◆ **PASSAGE**
One reason many people have such a hard time discussing marijuana with their kids is that the case against it—at least compared with other drugs—isn't so clear cut. Pot is the least addictive of substances most often abused by teens, considerably less so than alcohol, cocaine, or heroin. Even parents who strongly disapprove of weed may put up with it because the effects on their kids are fairly benign. "Marijuana calms most people down and puts them to sleep," says Ken C. Winters, professor at the University of Minnesota Center for Adolescent Substance Abuse Research. "Alcohol makes people more violent and aggressive, and creates far more havoc."

On the other hand, pot can be extremely habit-forming, even among so-called casual users, according to Liz Jorgensen, a substance abuse therapist in Ridgefield, Connecticut. "In my decades of practice, I've found that very few kids will drink every day, but there's a considerable minority who will smoke every day," she says. And while it's a myth that marijuana users inevitably progress to hard drugs, studies have shown that very few teens develop serious drug habits without trying pot—and alcohol—first.

◆ **ACTIVITY 1**
Condense the paragraph of the marijuana passage that begins "On the other hand" into a short bulleted list that keeps its main facts.
◆ **ACTIVITY 2**
Write a continuation of the marijuana passage, starting after its final sentence.
The rows that follow come from a separate source and are unrelated to the marijuana passage.

◆ **EXCERPTED DATA**
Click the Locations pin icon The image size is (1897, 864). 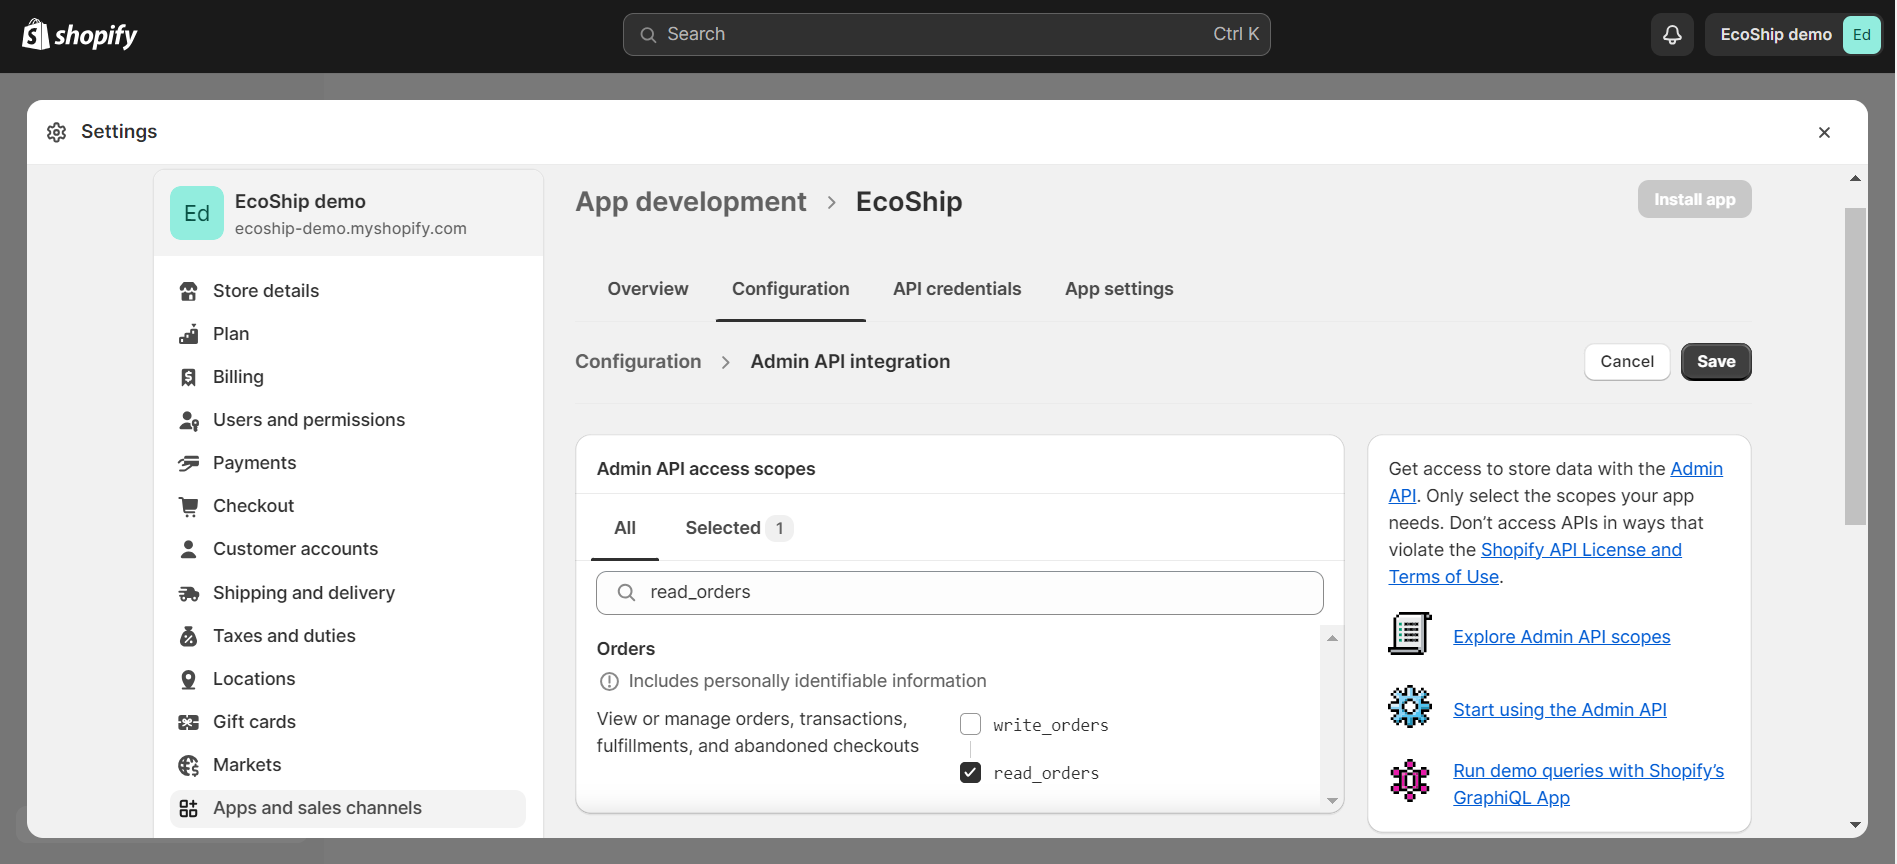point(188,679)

---

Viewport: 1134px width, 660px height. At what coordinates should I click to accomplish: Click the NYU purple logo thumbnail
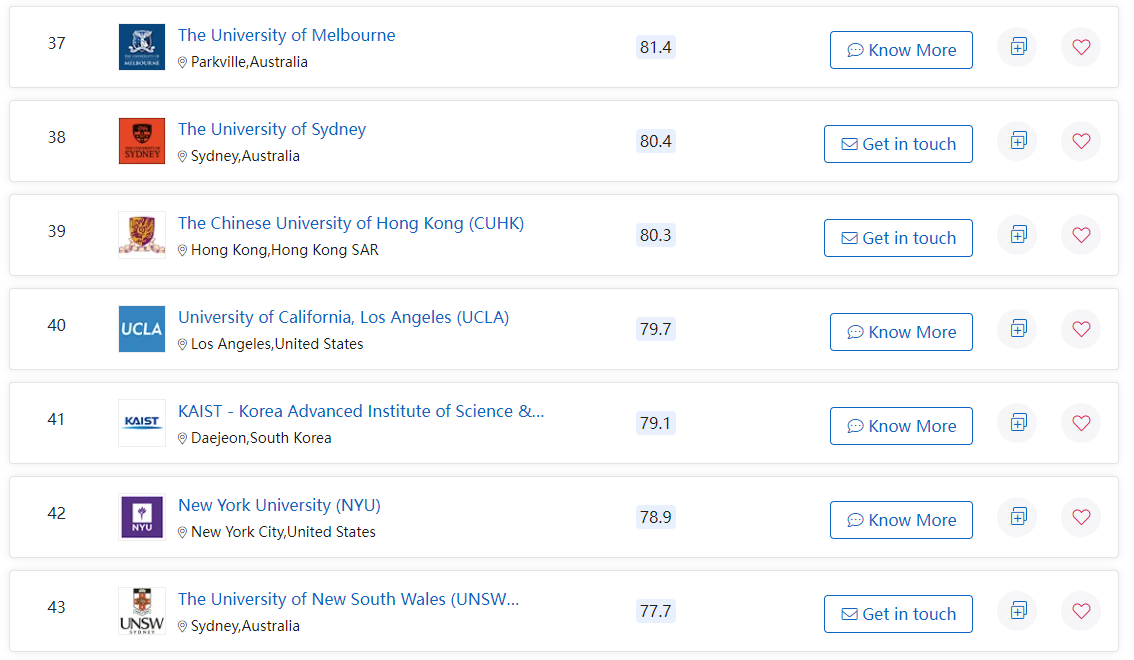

...

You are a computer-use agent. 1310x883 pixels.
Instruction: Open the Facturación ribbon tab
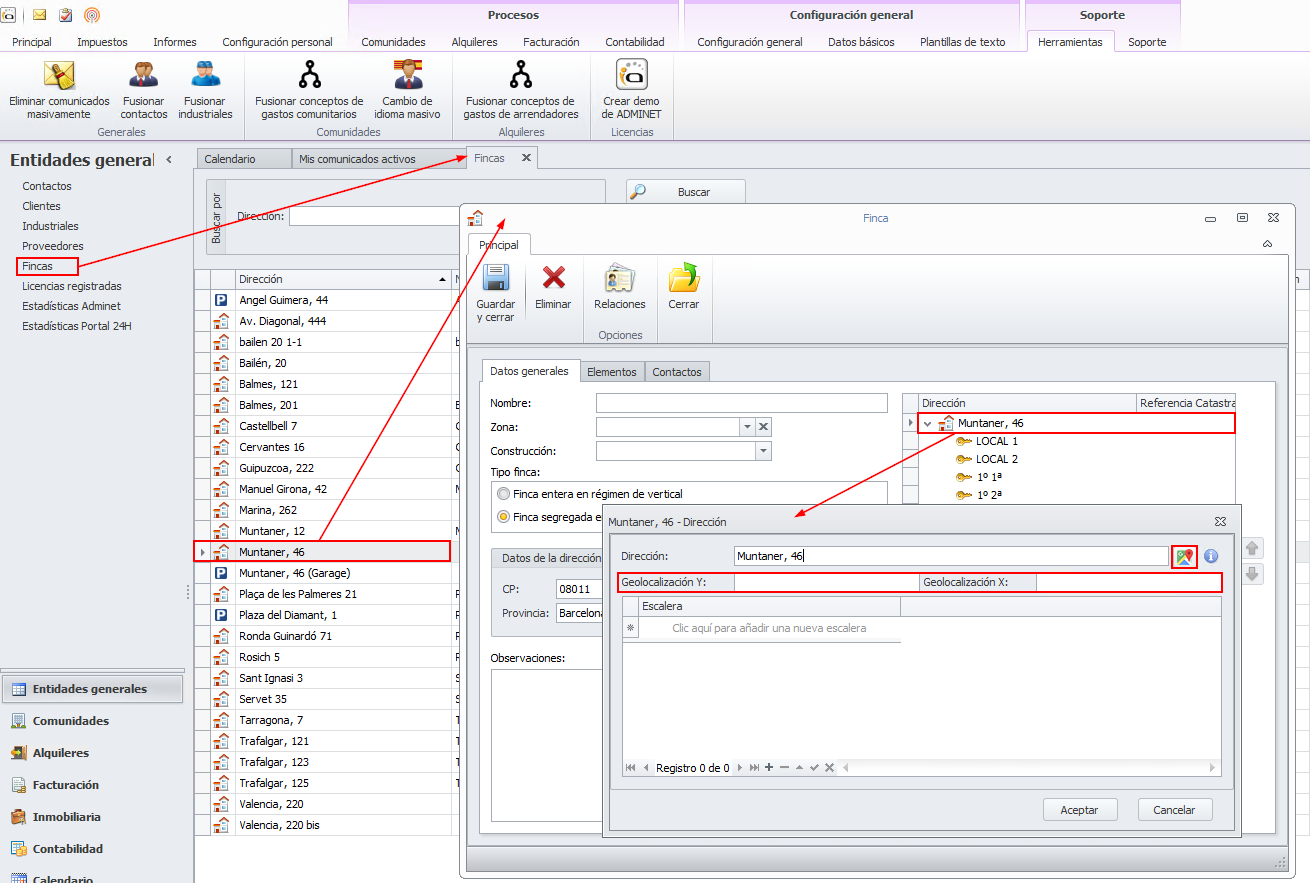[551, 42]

◆ **EXERCISE OUTPUT 1**
- Substance abuse therapist Liz Jorgensen of Ridgefield, Connecticut, says pot can be extremely habit-forming, even for so-called casual users.
- In her decades of practice, she has found that very few kids drink every day, but a considerable minority smoke every day.
- It is a myth that marijuana users inevitably move on to hard drugs.
- However, studies show that very few teens develop serious drug habits without first trying pot and alcohol.

◆ **EXERCISE OUTPUT 2**
So how worried should parents be when they stumble across a pipe or other paraphernalia—or, like my wife and me, see a butane lighter fall out of their son's pocket? (Note: We knew he didn't smoke tobacco.) If there's a history of addiction, depression, or bipolar disorder in your extended family, you need to worry. Research has linked dependence on pot to genetic factors. If your child is hyperactive, anxious, or a compulsive risk-taker, you need to worry. Drugs are often a way for troubled teens to self-medicate. In a landmark California study of 100 kids who were tracked from ages 3 to 18, those who became the heaviest pot users had suffered from behavioral problems for years. Even in early elementary school, they coped poorly with stress, had low self-esteem, made few friends, and were often ostracized by classmates. In other words, dysfunction led to drug abuse, not the other way around.

Greg Williams was a case in point. He was diagnosed with hyperactivity as a toddler. His parents believed he'd outgrown it; after all, Greg did well enough in school and his instructors never complained. But inside, he says, "I was crippled with fear. I felt separate and disconnected from everyone else. I don't know why—there was no big trauma in my life. But there was always this spinning in my head, and pot was the only thing that stopped it. I liked what it did to me. It numbed the pain."